__The task__: Print word for word the first line of the listing below and every line after it, through the line with "The width and height of the screenshot is (1024, 500).". Leave out the pictures and the rest.
=== Data excerpts ===
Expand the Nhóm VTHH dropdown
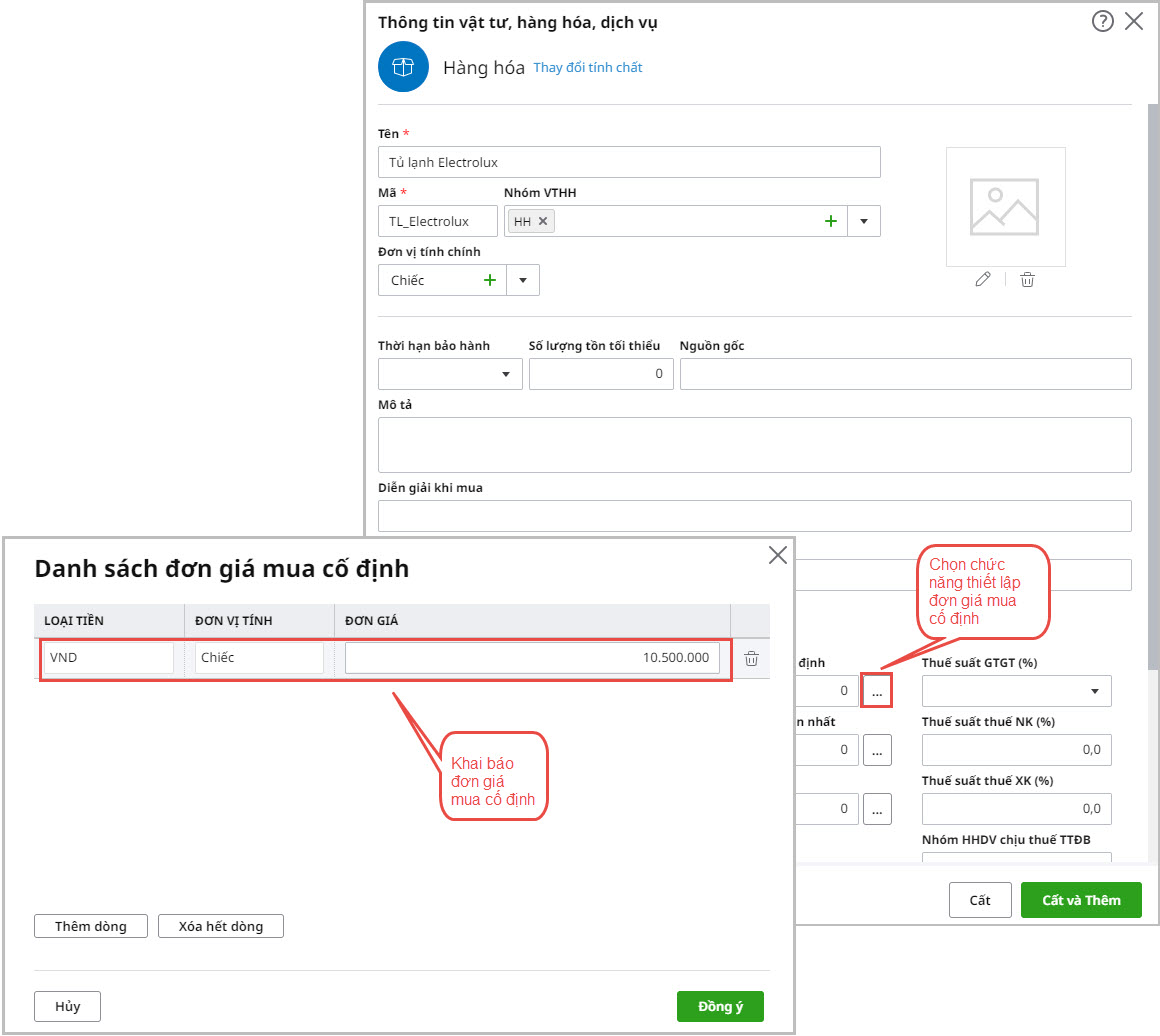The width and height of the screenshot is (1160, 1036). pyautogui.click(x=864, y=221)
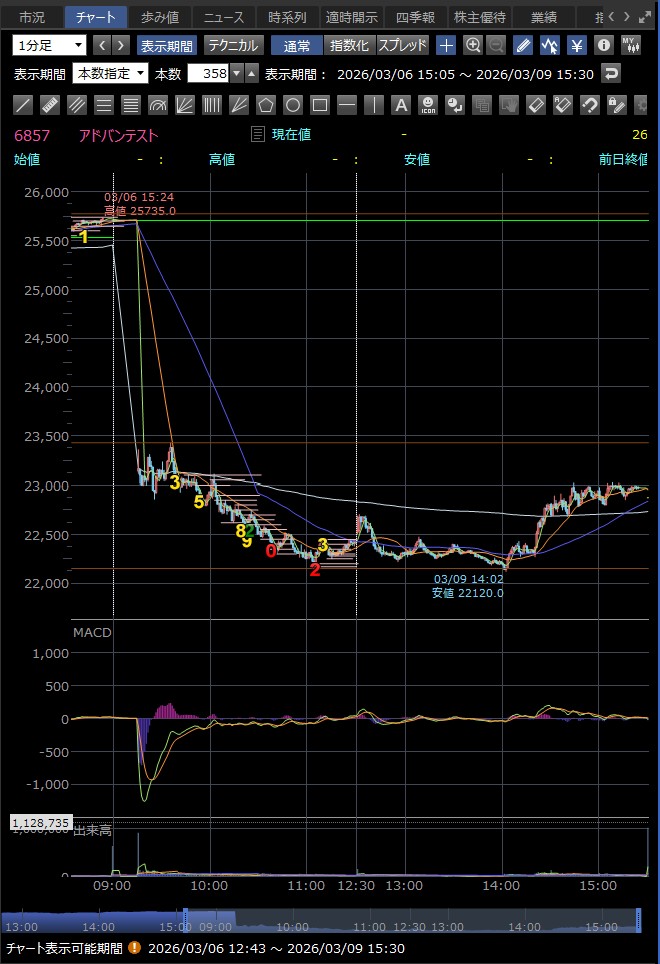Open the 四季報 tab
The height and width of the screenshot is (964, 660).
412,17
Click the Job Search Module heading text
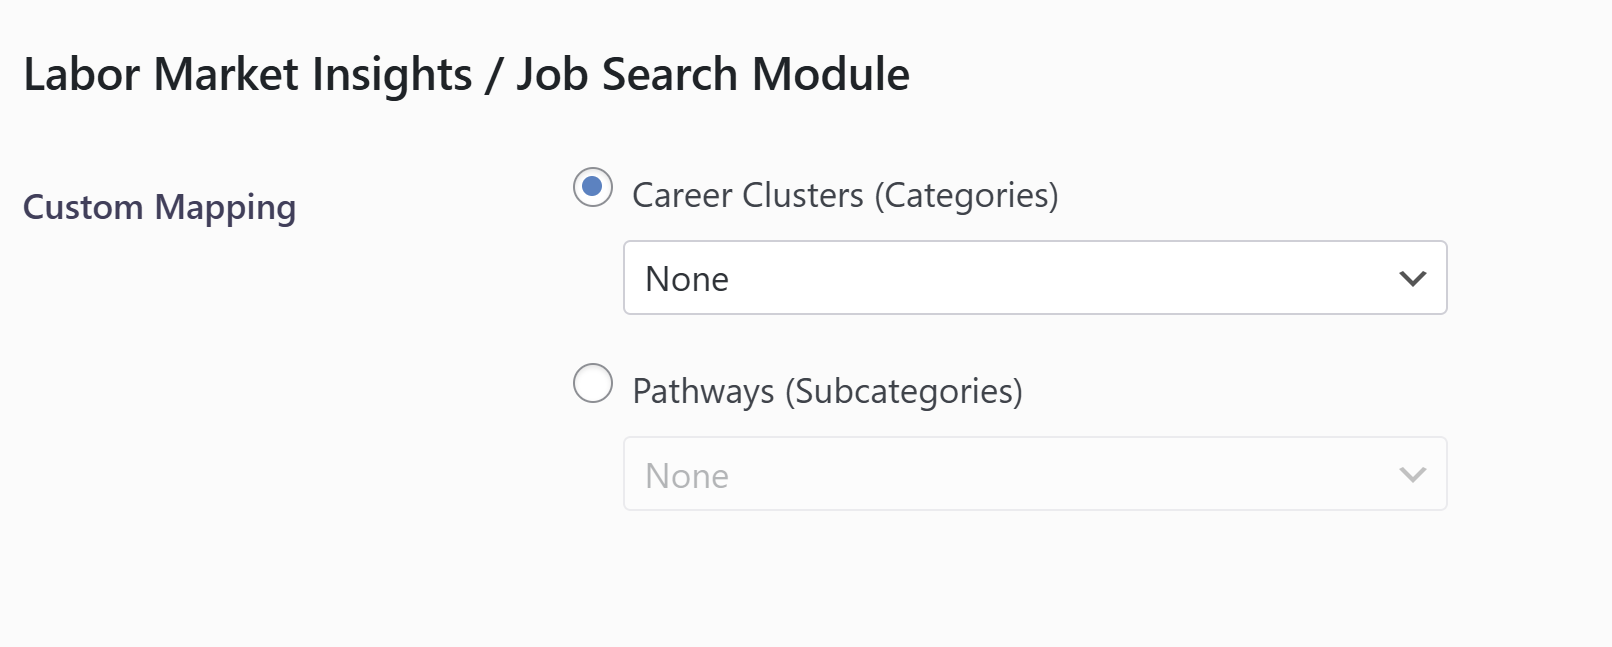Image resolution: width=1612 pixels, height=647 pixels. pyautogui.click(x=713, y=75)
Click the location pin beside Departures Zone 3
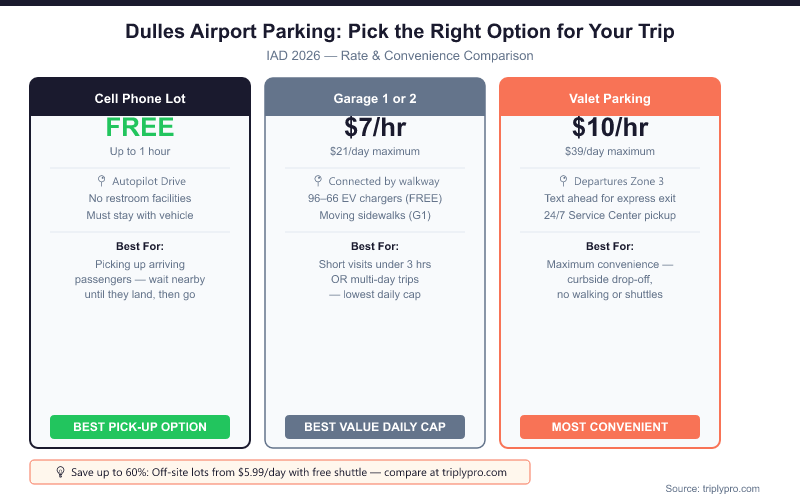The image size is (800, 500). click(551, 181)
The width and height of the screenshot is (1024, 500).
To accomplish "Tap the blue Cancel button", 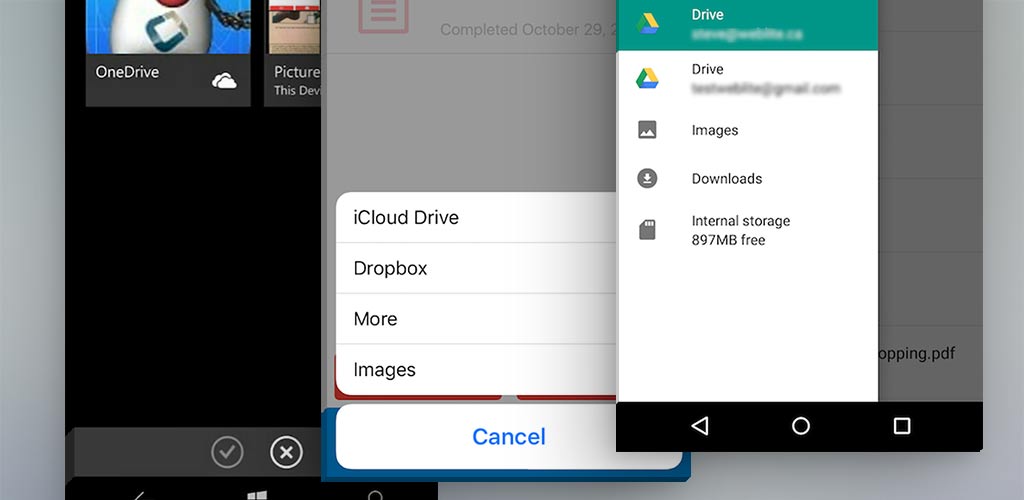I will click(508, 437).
===
__Solution to this exercise__:
Expand the Nhóm VTHH dropdown
The width and height of the screenshot is (1160, 1036). pyautogui.click(x=864, y=221)
Open the 四季報 tab
The height and width of the screenshot is (964, 660).
412,17
Click the Job Search Module heading text
Image resolution: width=1612 pixels, height=647 pixels. pyautogui.click(x=713, y=75)
Click the location pin beside Departures Zone 3
The image size is (800, 500). click(551, 181)
The width and height of the screenshot is (1024, 500).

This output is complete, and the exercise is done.